米国政府は、ロシアの情報機関に関連する2つの脅威アクターに関与する個人の情報提供に対し、最大1,000万ドルの懸賞金を提供しています。
UNC5792およびUNC4221として公式に追跡されているこれらのサイバーグループは、現職および元職の米国政府高官・軍幹部、同盟国の関係者、ジャーナリスト、政治家、そしてウクライナに在籍する主要な官僚を標的にしてきました。
CISAとFBIが3月に発した警告によると、これらの脅威アクターは商業用メッセージングアプリ(CMA)を標的としたフィッシングキャンペーンを展開しています。
ハッカーたちはCMAの自動サポートアカウントを装い、被害者にリンクのクリックや確認コードの共有を促すことで、SignalやWhatsAppといったメッセージングプラットフォームのアカウントを乗っ取ろうとしています。
最新の情報として、CISAとFBIは警告を発し、攻撃者が戦術を刷新し、プライベートメッセージやグループメッセージを含む過去の会話へのアクセスを目的に、被害者のバックアップリカバリーキーまでも要求するようになったと明らかにしました。
「被害者が誤ってバックアップリカバリーキーを共有してしまった場合、同じ電話番号を使って侵害後に新しいアカウントを作成しても、そのキーは引き続き有効です。そのため、攻撃者は入手したキーを使って将来的に新しいアカウントを乗っ取る可能性があります」と、同警告は記しています。
侵害されたアカウントからハッカーを排除するには、ユーザーが新しいバックアップリカバリーキーを生成し、従来のキーを無効化する必要があります。
「ただし、これによって攻撃者が元のアカウントのバックアップをすでにダウンロードしていた場合、その事実を取り消すことはできません」とCISAとFBIは警告しています。

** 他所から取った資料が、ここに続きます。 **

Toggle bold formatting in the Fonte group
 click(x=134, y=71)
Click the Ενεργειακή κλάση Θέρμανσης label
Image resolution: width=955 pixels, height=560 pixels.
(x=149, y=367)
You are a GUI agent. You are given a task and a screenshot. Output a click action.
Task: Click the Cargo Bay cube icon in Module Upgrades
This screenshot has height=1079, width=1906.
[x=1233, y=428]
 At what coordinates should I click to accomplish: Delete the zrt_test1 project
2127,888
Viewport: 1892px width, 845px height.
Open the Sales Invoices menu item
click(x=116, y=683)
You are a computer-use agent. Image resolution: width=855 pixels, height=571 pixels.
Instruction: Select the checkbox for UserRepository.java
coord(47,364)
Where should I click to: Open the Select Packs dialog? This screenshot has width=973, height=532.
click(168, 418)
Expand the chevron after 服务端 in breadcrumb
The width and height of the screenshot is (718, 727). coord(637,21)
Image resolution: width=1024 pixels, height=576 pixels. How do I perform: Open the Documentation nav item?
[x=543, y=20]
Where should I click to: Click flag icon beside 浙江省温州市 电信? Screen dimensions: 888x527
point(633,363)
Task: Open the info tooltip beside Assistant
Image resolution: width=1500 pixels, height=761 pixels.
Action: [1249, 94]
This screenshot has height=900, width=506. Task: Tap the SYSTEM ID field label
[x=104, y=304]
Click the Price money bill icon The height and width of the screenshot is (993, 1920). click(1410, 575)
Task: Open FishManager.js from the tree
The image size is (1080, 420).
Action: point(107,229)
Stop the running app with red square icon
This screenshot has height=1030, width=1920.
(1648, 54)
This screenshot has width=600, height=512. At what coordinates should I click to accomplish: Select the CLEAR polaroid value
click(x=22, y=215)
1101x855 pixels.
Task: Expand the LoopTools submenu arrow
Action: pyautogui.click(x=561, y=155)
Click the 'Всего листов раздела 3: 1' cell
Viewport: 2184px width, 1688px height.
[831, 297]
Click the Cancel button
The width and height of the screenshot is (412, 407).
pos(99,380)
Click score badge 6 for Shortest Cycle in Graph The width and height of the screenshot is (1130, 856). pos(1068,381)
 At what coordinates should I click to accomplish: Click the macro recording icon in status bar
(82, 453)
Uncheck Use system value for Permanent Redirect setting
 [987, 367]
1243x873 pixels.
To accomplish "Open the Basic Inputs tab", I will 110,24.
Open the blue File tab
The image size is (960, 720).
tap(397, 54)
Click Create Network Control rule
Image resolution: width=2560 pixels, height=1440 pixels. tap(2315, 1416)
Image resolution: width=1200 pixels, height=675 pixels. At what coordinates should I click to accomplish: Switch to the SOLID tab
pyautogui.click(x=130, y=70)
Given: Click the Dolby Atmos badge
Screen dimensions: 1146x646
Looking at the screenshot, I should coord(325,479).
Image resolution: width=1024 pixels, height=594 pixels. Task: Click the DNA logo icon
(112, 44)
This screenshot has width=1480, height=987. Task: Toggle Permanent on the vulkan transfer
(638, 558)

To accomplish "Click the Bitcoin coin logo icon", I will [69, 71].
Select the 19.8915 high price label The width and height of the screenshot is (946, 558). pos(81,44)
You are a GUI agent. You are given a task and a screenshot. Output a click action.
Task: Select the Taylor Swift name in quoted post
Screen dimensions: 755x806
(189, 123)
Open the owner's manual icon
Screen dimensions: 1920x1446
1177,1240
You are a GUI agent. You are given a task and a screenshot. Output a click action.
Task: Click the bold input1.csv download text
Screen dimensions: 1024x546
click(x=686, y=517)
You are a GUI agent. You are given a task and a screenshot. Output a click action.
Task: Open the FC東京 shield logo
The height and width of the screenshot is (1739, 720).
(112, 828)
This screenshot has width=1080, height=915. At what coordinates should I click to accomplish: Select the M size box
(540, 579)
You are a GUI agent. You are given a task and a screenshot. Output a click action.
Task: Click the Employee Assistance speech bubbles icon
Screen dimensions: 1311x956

両機関によると、UNC5792とUNC4221はロシア情報機関(RIS)と関連しています。「Rewards for Justice」ポータルでは、米国政府がUNC5792をロシア連邦保安局(FSB)の国境警備隊と、UNC4221をロシア軍と結びつけています。
「これらの悪意あるサイバーアクターはソーシャルエンジニアリング技術を駆使し、セキュアなメッセージングアプリの正規のデバイス連携機能を悪用することで、機密性の高い政府の通信、連絡先リスト、グループ会話への不正アクセスを図っています」と米国は指摘しています。
脅威アクターは侵害したアカウントを悪用し、他の重要人物へのフィッシング攻撃を仕掛けています。また一部のケースでは、「グループ招待」ページを改ざんし、攻撃者が制御するデバイスを被害者のSignalアカウントに接続させるという手口も確認されています。
米国は、UNC5792の関係者の特定につながる情報(氏名、所在地、経歴など)の提供に対し、最大1,000万ドルの懸賞金を支払う用意があります。
また、脅威アクターとRISとの関係、支援組織、インフラやツール、資金源、さらには銀行口座、暗号資産ウォレット、取引を含む金融ネットワークに関する情報も求めています。